Perhaps the real problem is that our perception of Beethoven has been blunted over the years by too many indifferent live performances and recordings. But just when the prospect of sitting through the Eroica once again looms as a wearisome duty, along comes a freshly reimagined interpretation played with such passionate commitment and new insight that even the most jaded listener is stirred to reassess his prejudices. It happened not so long ago, when Bernard Haitink and the Concertgebouw came to town to play the Big Nine. Those concerts were also anticipated with yawns, but as the cycle progressed, audiences -- and even some critics -- found themselves bowled over by the quality of the music-making and decided that perhaps listening to Beethoven wasn't so irrelevant after all.

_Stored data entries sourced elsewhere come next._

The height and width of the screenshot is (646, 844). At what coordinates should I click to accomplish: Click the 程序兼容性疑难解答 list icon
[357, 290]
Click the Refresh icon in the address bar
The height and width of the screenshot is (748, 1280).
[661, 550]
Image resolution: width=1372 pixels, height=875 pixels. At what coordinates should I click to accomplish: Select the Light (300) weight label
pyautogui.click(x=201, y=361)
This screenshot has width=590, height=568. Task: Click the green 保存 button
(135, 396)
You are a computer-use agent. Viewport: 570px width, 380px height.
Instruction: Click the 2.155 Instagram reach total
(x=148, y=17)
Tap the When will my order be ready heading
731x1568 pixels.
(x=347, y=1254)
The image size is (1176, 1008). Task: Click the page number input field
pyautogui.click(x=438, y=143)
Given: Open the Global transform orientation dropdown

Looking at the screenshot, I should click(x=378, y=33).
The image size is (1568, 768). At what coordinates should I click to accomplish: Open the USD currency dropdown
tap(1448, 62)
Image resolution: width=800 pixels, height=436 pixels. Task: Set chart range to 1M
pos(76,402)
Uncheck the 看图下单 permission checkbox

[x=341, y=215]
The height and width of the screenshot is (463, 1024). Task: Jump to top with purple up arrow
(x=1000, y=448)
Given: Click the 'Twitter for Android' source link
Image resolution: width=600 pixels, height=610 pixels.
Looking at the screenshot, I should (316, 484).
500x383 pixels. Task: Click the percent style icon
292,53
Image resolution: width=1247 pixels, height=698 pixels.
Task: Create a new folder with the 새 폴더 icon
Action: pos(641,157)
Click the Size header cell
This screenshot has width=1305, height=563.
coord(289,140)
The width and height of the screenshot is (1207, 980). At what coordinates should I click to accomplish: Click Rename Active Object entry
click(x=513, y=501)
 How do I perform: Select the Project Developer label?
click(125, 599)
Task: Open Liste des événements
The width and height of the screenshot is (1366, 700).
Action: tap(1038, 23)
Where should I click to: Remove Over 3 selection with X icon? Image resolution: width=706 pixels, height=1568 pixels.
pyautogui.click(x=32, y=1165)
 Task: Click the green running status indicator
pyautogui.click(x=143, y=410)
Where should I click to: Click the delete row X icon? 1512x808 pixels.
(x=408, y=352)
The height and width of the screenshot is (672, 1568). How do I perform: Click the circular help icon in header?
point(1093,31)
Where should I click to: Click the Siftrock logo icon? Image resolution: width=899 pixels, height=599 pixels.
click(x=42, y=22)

I can't say that Masur and the Philharmonic offered similar incandescent revelations in the symphonies I heard (Nos. 1, 4, 5, 6, and 7). Still, even if the emotional flames were banked and the musical discourse more solidly traditional than startlingly original, this was superior Beethoven playing by any standard: honestly felt, beautifully proportioned, warmly inflected, and instrumentally distinguished. Actually, this was the orchestra's first chronological run through the Beethoven symphonies since Arturo Toscanini conducted the cycle in 1942. Thinking back to some of the Philharmonic music directors who have come and gone since then, I wonder if any of them -- Rodzinski, Mitropoulos, Bernstein, Boulez, Mehta -- could have offered a more musically satisfying traversal than Masur's. In any case, every concert was packed by enthusiastic audiences who clearly approved of what they heard.